Campus Map

Sunken Garden

Photo

Sunken Garden

Dates

  • Built: 1936
  • Removed: ca. 2010

Map

History

Many of the improvements in the late 1920s and 1930s related to landscaping the campus. In February, 1934, in leveling the campus preparatory to the planting of shrubs and flowers, student workers completed the task of filling in the large sunken area in front of Mooney Hall with dirt from “the large pile thrown up by contractors when Mooney Hall was built and from the site directly back of the Hall where the faculty garages” were to be constructed. They dumped part of the refuse from the construction into the ravine on the east side of the campus. “This ravine has been an eyesore to an otherwise beautiful campus through all the years… a very unattractive back yard”. They also sodded in around Mooney Hall and built “gracefully curved walks of stone on the southeast campus”.

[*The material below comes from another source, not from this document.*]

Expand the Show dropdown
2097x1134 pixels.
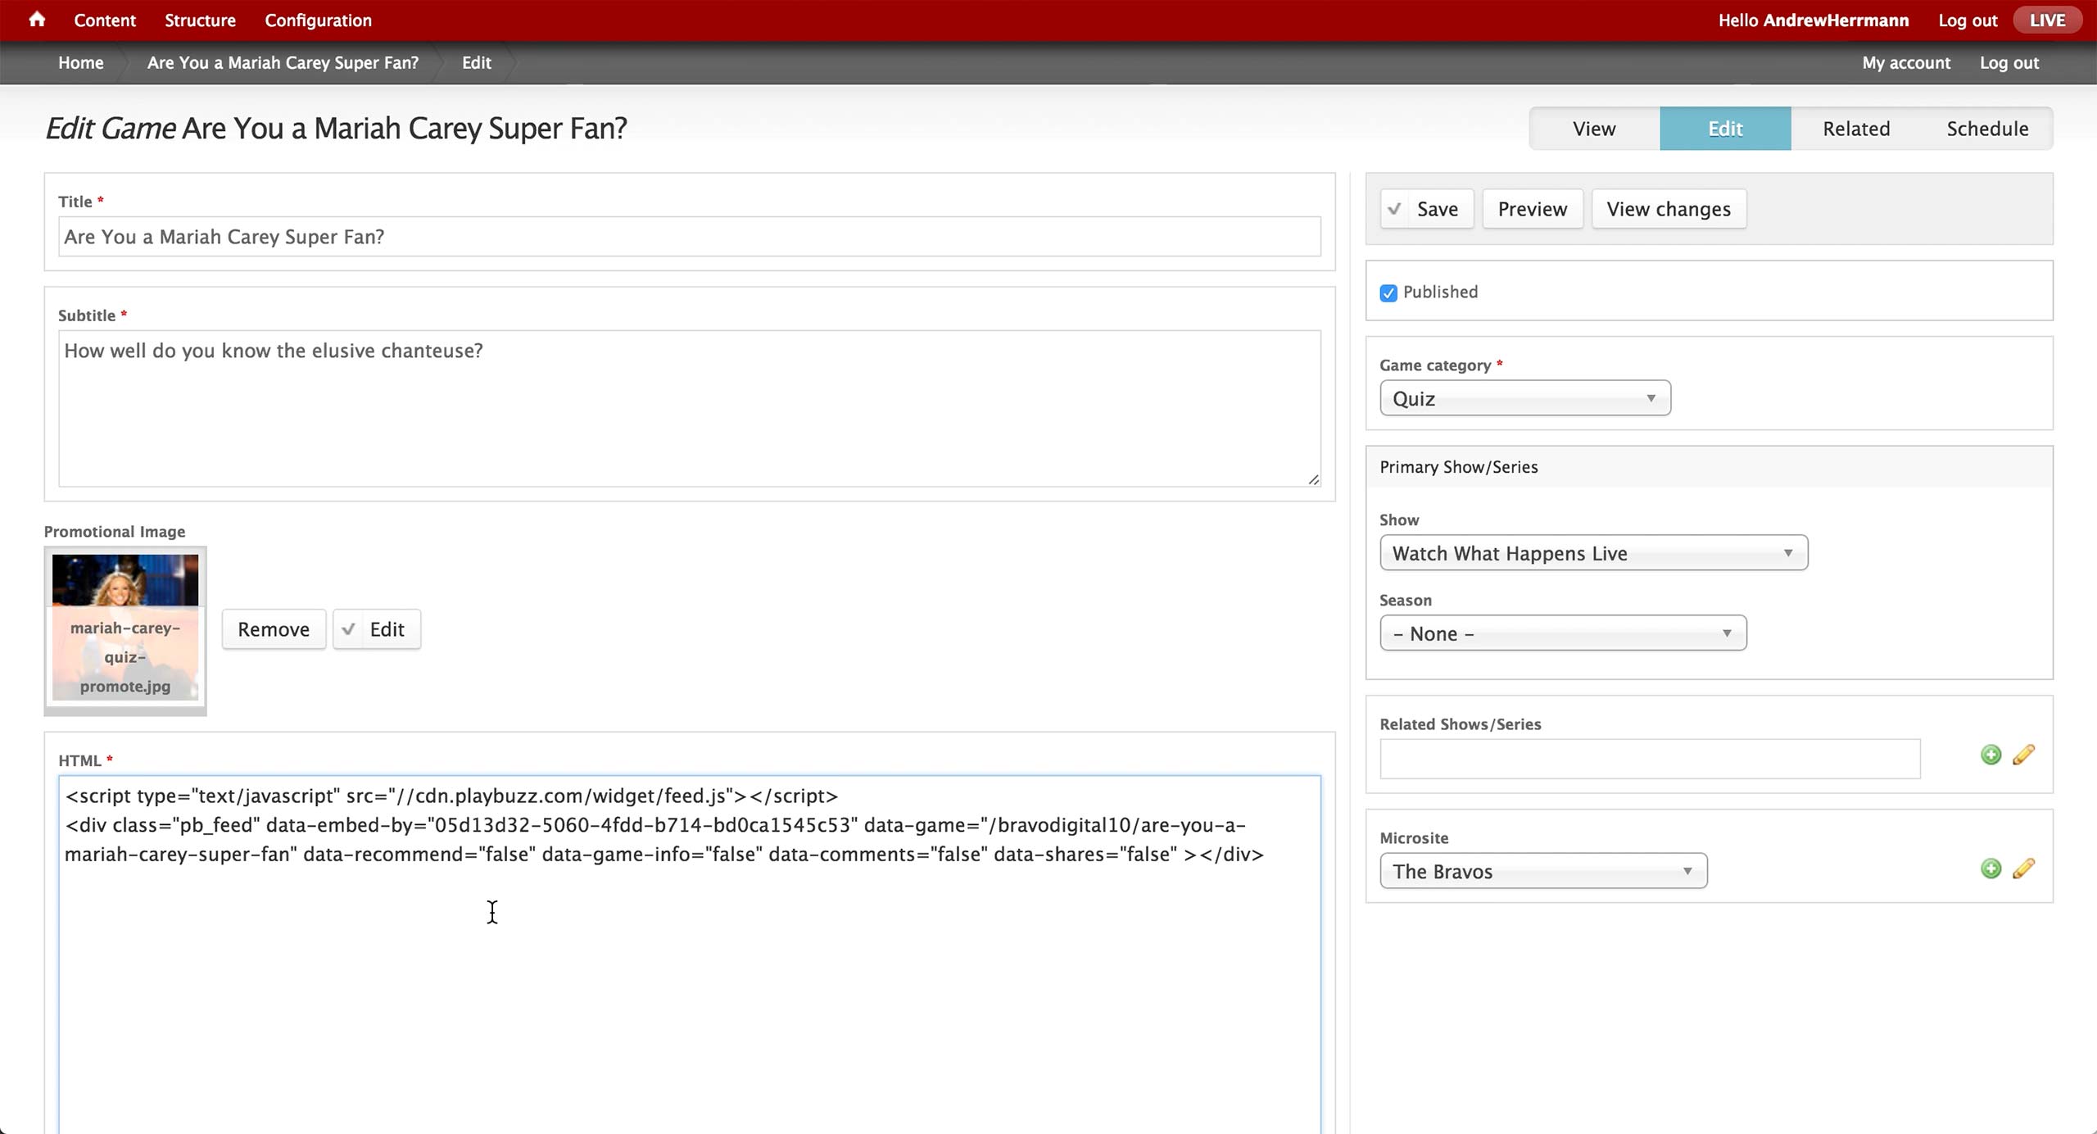[1593, 553]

In the fall of 1935, as a continuance of the landscaping project in front of Mooney Hall, workers constructed a large sunken garden. In the center of the garden was a fountain of native field stone surrounded by a lily pool and a flagstone walk. Other flagstone walks provided easy access to the pool. Workers constructed benches to be placed around the pool and resodded the banks sloping down into the garden. Under the supervision of Horace Littlejohn, this work was financed by the Local Relief Work of the Federal Government and was completed in the spring of 1936. The garden and pool became a site of restful meditation, romantic interludes, and rowdy freshman hazing.